The pipeline of GeneDiscoveR is illustrated in the following figure.

Installation instructions

Get the latest stable R release from CRAN. Then install GeneDiscoveR from this repository using the following code:

# Install and import GeneDiscoveR package
invisible(lapply(c("usethis", "devtools"), library, character.only = TRUE))

devtools::install_github("AtilioRausch/GeneDiscoveR")

library(GeneDiscoveR)

Installation downloads ~800Mb per example files

Examples of use

The following code shows an example of how to use GeneDiscoveR:

# Directory where the data is located
overallsDir <- system.file("extdata", "Comparatives-1dot3-6", package = "GeneDiscoveR")
N0sDir <- system.file("extdata", "N0-1dot3-6", package = "GeneDiscoveR")
dataFile <- system.file("extdata", "annotatedCDSs.tsv", package = "GeneDiscoveR")

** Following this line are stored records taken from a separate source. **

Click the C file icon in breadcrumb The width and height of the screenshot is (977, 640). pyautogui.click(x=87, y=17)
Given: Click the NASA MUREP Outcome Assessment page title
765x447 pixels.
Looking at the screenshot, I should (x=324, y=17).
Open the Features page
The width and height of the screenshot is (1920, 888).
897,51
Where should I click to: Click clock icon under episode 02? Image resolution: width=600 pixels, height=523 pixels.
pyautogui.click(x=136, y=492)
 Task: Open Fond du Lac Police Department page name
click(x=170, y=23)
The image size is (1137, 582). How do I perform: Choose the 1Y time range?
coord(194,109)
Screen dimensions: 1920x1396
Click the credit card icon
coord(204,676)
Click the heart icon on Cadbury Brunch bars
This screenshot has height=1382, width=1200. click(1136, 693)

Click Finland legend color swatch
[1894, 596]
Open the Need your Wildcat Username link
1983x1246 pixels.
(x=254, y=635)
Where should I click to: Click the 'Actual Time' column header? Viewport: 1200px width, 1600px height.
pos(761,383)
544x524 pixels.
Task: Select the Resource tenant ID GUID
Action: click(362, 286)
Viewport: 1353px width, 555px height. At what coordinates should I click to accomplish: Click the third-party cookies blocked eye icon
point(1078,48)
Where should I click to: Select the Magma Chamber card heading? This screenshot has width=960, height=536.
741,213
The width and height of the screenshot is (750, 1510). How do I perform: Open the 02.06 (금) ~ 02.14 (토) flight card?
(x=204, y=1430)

# Create a GeneDiscoveR object
GeneDiscoveRobject <- GeneDiscoveR(
    overallsDir = overallsDir,
    N0sDir = N0sDir,
    dataFile = dataFile,
    minInflation = 1.3,
    maxInflation = 6,
    stepInflation = 0.1,
    orthologsTool = "OrthoFinder"
)

You can follow this example on TPS-map, which shows the detection of orthogroups associated with different types of oil bodies in liverworts. On the other hand, you can run the pipeline for plants with less divergence, such as Brassicaceae, on Brassicaceae. Finally, if you have data from Phytozome-inParanoiDB, you can follow the example on Phytozome-inParanoiDB.

Citation

Below is the citation output from using citation('GeneDiscoveR') in R. Please run this yourself to check for any updates on how to cite GeneDiscoveR.

print(citation("GeneDiscoveR"), bibtex = TRUE)
#> To cite package GeneDiscoveR in publications use:
#> 
#>   Rausch, Atilio O, et. al (2024). GeneDiscoveR: an R package for the
#>   statistical detection of orthogroups associated to plant traits. R
#>   package version 1.0.0. URL
#>   https://github.com/tu_nombre_de_usuario/miPaquete
#> 
#> A BibTeX entry for LaTeX users is
#> 
#>   @Manual{,
#>     title = {GeneDiscoveR: an R package for the statistical detection of orthogroups associated to plant traits.},
#>     author = {Atilio O. Rausch},
#>     year = {224},
#>     note = {R package version 1.0.0},
#>     url = {https://github.com/AtilioRausch/GeneDiscoveR},
#>   }

Please note that GeneDiscoveR was only made possible thanks to many other R and bioinformatics software authors. GeneDiscoveR is waiting for publication, and we will provide the DOI as soon as possible.